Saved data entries
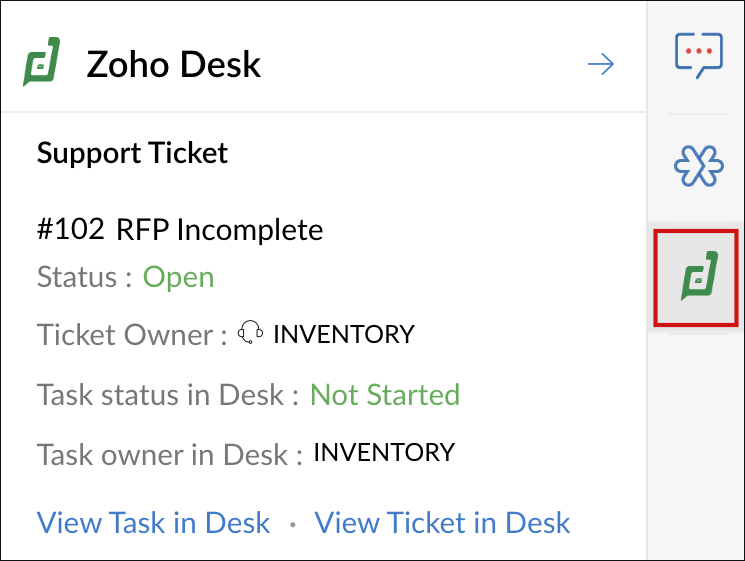Image resolution: width=745 pixels, height=561 pixels.
Task: Click the "Status :" field label
Action: click(84, 276)
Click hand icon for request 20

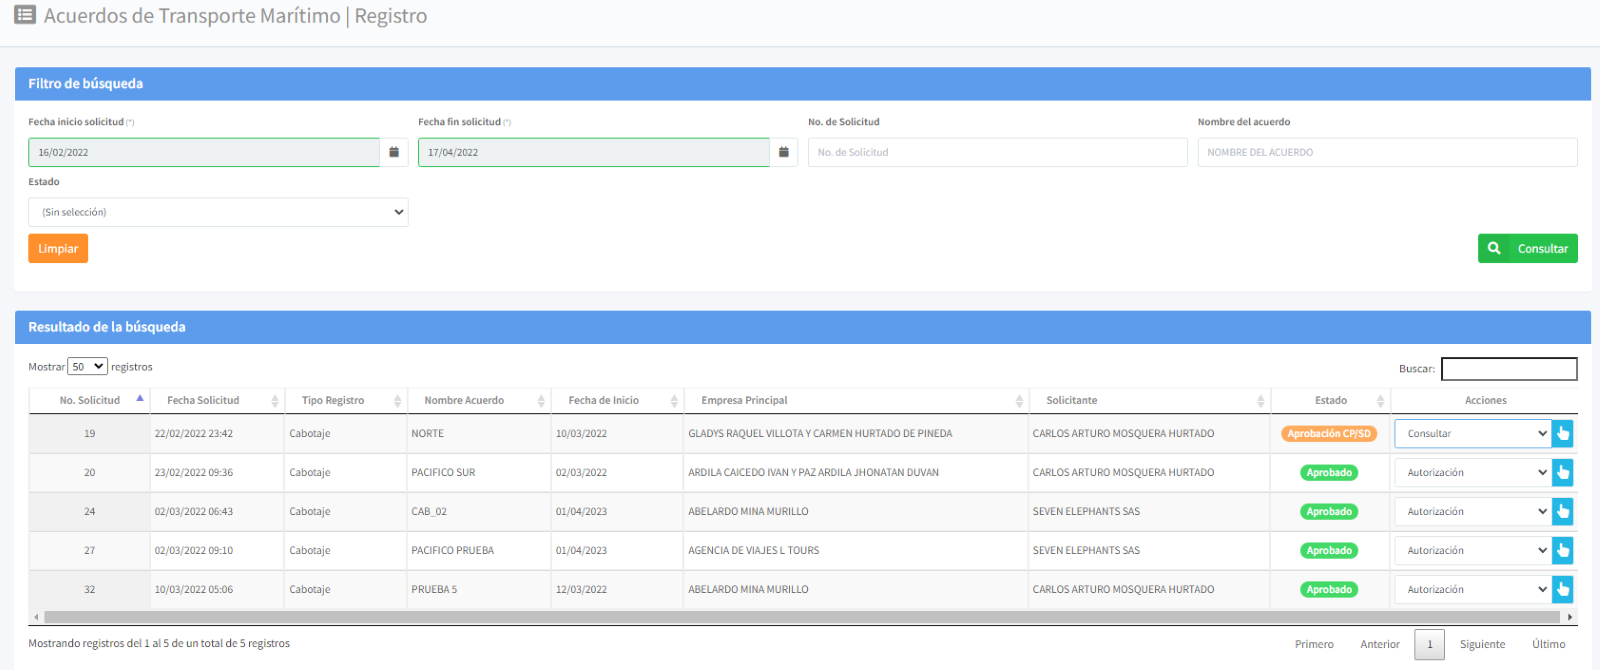tap(1562, 473)
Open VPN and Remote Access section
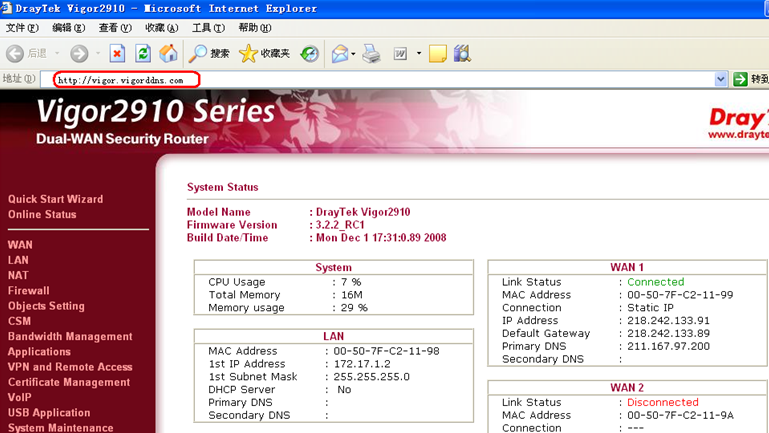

## Required action:
Reproduce word for word the lines running from the line with "Click hand icon for request 20" through the end of the data, both included, and nothing else; leave out the pictures.

## Reply:
Click hand icon for request 20

tap(1562, 473)
Open VPN and Remote Access section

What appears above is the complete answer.